Start SOURCE DOCUMENT
W3C home > Mailing lists > Public > semantic-web@w3.org > August 2007

Re: RDF's curious literals

From: Story Henry <henry.story@bblfish.net>
Date: Wed, 1 Aug 2007 18:39:44 +0200
Message-Id: <195C2C6A-68C9-41A3-80D5-5CC2F35FD2EE@bblfish.net>
Cc: Jeremy Carroll <jjc@hpl.hp.com>, Tim Berners-Lee <timbl@w3.org>, Semantic Web <semantic-web@w3.org>
To: Garret Wilson <garret@globalmentor.com>

I think it is worth reading carefully Tim Berner's Lee's previous  
response. But here is my response to what are literals useful for  
(but I may be wrong).

  1. you say why not "George Bush"^^xxx:president, and so why is not  
everything a Literal?

    there are in fact limitations on what can be a Literal. Thanks  
for this discussion, because I did not quite understand why before.

  2. what is the use of "123"^^xsd:integer over <http://number.eg/123>

     I think Tim Berner's Lee answers that very well. But here are  
some extra thoughts again

     Because of the Open World assumption we accept that things can  
have a number of names. So it is difficult to tell when two things  
are or are not different. For example is

      <http://presidents.com/Bush/George> referring to the same thing  
<http://presidents.com/Bush/George/W> is? Well you can't tell. You  
may assume they are different until told otherwise

      <http://presidents.com/Bush/George/W> =  <http://presidents.com/ 
Bush/George> .
End SOURCE DOCUMENT
Start DATA LINES
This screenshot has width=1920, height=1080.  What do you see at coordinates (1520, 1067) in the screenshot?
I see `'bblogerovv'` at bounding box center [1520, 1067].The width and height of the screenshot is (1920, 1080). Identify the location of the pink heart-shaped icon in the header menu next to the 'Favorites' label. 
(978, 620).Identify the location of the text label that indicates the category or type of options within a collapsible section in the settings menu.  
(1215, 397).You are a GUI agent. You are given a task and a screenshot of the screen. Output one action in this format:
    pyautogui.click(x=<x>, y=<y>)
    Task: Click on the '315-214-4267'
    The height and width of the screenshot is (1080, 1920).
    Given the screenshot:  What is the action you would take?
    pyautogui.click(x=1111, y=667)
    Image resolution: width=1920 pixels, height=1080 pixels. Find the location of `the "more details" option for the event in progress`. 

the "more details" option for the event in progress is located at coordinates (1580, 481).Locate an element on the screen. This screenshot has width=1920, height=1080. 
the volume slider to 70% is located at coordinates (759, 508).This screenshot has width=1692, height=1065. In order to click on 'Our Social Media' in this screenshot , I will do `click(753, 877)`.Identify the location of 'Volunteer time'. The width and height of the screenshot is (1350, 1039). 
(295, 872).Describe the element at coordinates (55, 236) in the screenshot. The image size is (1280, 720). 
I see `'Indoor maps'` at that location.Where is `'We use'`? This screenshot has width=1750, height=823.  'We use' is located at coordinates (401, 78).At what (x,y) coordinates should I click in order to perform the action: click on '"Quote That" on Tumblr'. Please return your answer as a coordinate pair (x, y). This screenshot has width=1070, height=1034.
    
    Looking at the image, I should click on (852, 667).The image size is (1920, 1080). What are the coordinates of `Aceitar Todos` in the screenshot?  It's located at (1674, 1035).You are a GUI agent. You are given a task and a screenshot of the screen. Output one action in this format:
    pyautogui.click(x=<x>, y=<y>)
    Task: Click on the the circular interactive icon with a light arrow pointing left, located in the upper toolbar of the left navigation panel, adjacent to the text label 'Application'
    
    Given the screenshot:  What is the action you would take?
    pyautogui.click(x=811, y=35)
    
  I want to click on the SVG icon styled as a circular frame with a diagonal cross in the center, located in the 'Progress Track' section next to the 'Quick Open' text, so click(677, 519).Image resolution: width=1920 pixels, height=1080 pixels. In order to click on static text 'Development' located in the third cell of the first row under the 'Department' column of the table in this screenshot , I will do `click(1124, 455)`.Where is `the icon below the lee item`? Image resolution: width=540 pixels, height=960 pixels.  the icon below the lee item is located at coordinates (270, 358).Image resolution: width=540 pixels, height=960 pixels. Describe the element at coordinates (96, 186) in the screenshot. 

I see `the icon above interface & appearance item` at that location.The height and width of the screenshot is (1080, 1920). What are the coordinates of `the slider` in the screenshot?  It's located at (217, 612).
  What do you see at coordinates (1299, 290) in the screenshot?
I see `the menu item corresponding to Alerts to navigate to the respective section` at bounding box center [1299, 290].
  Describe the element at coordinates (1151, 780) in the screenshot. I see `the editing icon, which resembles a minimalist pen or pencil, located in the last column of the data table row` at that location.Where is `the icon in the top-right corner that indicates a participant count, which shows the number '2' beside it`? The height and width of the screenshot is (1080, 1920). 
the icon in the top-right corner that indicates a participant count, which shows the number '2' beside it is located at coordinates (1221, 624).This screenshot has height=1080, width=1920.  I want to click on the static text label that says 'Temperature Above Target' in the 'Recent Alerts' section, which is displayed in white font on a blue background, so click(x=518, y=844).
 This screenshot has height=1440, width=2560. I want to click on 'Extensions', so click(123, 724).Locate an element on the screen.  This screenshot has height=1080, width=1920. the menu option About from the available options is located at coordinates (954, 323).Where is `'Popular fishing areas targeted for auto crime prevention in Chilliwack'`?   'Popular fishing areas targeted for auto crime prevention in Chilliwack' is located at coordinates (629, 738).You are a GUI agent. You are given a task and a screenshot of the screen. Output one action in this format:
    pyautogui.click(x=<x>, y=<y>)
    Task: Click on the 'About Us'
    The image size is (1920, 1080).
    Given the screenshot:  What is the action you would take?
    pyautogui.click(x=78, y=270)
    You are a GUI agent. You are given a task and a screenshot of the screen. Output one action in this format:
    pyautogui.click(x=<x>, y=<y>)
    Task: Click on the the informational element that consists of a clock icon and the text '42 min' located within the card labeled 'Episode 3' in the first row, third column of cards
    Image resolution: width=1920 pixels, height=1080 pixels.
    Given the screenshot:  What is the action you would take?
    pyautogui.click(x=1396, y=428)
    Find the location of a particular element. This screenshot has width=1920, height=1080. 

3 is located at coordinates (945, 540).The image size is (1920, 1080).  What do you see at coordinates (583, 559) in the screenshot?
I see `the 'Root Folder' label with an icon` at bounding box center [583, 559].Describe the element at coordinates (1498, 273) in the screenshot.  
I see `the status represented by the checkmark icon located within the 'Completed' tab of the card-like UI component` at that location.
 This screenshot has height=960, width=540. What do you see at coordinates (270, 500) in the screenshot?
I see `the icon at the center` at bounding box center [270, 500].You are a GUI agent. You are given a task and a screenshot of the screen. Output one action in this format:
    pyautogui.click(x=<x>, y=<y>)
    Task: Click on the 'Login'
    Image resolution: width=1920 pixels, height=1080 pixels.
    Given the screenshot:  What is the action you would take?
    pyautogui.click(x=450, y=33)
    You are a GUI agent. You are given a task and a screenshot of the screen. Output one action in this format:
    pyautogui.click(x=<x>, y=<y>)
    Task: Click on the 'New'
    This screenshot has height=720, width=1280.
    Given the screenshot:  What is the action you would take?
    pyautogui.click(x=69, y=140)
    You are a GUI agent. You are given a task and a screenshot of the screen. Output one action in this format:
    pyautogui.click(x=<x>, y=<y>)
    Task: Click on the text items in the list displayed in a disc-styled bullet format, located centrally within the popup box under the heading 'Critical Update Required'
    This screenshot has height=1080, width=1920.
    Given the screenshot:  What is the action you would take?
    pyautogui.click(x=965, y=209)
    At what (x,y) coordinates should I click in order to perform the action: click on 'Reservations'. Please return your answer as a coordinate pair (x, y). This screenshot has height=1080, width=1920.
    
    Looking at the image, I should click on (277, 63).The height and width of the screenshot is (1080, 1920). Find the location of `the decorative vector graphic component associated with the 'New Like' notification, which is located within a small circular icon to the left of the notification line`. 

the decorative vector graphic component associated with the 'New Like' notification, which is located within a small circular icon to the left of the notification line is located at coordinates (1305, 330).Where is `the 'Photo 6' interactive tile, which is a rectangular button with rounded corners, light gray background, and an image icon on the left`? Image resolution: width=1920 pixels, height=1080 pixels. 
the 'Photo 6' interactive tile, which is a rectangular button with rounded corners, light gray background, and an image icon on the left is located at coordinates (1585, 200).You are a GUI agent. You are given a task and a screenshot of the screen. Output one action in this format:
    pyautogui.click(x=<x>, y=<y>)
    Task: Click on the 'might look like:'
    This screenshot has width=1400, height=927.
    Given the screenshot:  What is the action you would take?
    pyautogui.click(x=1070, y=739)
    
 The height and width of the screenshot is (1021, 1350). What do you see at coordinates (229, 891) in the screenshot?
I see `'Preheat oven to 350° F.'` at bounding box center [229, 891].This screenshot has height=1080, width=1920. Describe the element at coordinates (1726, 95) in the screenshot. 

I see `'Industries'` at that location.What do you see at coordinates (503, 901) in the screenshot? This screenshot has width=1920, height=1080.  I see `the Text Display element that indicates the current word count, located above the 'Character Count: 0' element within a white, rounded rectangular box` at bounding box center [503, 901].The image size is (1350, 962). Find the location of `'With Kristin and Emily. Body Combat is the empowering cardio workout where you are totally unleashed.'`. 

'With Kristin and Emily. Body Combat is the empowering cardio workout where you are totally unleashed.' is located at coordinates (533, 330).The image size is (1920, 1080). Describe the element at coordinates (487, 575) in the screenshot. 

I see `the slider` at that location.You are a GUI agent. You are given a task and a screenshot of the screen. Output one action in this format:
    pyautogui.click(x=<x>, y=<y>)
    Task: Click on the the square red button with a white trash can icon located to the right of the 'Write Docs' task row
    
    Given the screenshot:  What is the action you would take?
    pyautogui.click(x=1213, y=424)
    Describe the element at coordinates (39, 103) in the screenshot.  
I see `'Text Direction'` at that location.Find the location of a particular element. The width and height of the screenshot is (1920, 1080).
End DATA LINES
From the mailing-list reply on RDF literals, reproduce word for word the passage that begins with the words containing "Re: RDF's curious" and ends with "may be wrong).".

IN RESPONSE:
Re: RDF's curious literals

From: Story Henry <henry.story@bblfish.net>
Date: Wed, 1 Aug 2007 18:39:44 +0200
Message-Id: <195C2C6A-68C9-41A3-80D5-5CC2F35FD2EE@bblfish.net>
Cc: Jeremy Carroll <jjc@hpl.hp.com>, Tim Berners-Lee <timbl@w3.org>, Semantic Web <semantic-web@w3.org>
To: Garret Wilson <garret@globalmentor.com>

I think it is worth reading carefully Tim Berner's Lee's previous  
response. But here is my response to what are literals useful for  
(but I may be wrong).